■ Exercise directions
When you find the line with "This screenshot has height=953, width=1232." among the records below, reproduce it and each line after it exactly, ending with the line with "This screenshot has width=812, height=734.".

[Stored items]
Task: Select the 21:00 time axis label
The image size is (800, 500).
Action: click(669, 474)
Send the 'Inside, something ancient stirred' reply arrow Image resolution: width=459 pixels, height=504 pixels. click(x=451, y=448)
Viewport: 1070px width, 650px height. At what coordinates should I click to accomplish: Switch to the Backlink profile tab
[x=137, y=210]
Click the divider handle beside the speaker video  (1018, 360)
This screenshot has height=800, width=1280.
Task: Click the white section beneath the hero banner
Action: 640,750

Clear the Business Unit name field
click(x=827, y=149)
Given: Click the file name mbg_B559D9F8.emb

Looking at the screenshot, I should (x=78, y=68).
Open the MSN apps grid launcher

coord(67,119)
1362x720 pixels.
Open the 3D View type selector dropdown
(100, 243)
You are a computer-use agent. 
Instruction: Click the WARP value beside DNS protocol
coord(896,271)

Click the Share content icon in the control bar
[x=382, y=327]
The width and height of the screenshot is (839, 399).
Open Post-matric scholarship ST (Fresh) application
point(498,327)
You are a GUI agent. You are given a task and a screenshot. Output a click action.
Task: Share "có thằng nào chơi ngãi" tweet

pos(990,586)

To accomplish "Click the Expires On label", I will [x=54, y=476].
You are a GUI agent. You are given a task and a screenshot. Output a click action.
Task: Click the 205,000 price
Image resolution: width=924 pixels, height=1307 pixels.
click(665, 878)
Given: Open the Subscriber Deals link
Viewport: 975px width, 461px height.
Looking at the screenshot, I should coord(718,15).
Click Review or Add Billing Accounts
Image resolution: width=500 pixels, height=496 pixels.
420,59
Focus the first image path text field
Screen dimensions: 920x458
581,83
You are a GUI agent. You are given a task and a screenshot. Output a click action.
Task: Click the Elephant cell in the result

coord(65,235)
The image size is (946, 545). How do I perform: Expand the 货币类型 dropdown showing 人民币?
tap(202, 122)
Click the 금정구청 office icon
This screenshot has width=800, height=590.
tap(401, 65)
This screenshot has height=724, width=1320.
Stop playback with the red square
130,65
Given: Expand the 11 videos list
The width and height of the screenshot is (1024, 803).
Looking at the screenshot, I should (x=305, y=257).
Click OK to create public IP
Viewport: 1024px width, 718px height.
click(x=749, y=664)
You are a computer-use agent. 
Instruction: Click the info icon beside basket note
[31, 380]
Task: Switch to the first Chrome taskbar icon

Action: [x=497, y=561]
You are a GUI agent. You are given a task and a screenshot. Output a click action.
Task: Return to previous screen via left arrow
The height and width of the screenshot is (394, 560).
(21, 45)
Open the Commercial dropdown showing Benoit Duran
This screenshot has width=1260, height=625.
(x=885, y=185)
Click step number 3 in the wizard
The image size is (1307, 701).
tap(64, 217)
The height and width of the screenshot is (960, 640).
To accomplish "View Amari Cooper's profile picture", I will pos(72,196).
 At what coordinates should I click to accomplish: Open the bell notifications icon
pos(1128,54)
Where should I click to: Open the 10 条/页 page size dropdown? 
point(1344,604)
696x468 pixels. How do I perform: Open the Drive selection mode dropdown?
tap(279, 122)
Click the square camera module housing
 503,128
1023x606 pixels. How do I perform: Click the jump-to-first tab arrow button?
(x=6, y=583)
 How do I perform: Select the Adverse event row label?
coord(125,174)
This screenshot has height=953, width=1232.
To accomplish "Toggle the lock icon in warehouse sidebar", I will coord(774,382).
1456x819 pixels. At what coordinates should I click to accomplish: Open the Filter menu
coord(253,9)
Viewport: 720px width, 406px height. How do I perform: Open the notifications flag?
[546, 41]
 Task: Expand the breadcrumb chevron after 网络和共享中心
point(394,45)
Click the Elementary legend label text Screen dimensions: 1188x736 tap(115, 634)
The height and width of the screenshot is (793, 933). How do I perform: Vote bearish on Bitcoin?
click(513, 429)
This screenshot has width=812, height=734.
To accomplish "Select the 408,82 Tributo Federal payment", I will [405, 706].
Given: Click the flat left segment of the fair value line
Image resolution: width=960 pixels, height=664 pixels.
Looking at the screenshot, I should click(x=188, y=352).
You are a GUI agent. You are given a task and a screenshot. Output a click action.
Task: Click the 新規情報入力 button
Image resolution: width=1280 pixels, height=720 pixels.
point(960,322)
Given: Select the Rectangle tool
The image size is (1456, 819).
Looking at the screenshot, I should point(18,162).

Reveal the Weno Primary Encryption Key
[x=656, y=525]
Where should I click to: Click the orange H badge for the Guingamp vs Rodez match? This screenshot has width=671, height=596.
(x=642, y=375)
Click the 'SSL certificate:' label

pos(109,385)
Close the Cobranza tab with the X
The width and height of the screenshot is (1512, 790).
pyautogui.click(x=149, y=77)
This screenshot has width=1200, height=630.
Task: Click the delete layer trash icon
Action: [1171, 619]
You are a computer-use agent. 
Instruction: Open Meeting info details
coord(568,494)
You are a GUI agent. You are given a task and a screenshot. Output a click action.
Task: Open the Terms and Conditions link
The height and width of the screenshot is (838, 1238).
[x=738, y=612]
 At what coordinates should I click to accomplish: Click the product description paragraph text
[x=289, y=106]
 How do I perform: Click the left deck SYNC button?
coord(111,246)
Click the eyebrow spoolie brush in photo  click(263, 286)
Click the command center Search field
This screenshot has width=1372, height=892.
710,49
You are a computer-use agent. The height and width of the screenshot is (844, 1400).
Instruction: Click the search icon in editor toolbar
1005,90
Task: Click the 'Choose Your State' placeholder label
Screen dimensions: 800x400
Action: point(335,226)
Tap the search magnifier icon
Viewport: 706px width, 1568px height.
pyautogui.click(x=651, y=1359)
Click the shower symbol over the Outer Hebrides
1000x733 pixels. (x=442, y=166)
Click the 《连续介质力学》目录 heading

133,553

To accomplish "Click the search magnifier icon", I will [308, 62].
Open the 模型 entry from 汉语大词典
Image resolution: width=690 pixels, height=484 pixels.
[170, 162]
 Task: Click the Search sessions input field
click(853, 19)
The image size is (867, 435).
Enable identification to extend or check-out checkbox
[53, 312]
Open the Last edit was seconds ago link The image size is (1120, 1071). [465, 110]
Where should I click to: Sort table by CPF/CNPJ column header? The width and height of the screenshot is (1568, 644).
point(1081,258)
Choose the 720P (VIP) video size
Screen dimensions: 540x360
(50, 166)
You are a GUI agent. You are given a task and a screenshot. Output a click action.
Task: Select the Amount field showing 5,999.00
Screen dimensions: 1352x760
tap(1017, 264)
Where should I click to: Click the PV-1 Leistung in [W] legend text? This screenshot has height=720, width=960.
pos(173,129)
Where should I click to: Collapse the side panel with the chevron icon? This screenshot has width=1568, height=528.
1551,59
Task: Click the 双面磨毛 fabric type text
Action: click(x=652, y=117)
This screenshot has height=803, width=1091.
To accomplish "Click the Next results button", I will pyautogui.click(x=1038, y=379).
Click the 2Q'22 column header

■ Exercise response
This screenshot has height=953, width=1232.
To accomplish "Toggle the lock icon in warehouse sidebar", I will coord(774,382).
1456x819 pixels. At what coordinates should I click to accomplish: Open the Filter menu
coord(253,9)
Viewport: 720px width, 406px height. How do I perform: Open the notifications flag?
[546, 41]
 Task: Expand the breadcrumb chevron after 网络和共享中心
point(394,45)
Click the Elementary legend label text Screen dimensions: 1188x736 tap(115, 634)
The height and width of the screenshot is (793, 933). How do I perform: Vote bearish on Bitcoin?
click(513, 429)
This screenshot has width=812, height=734.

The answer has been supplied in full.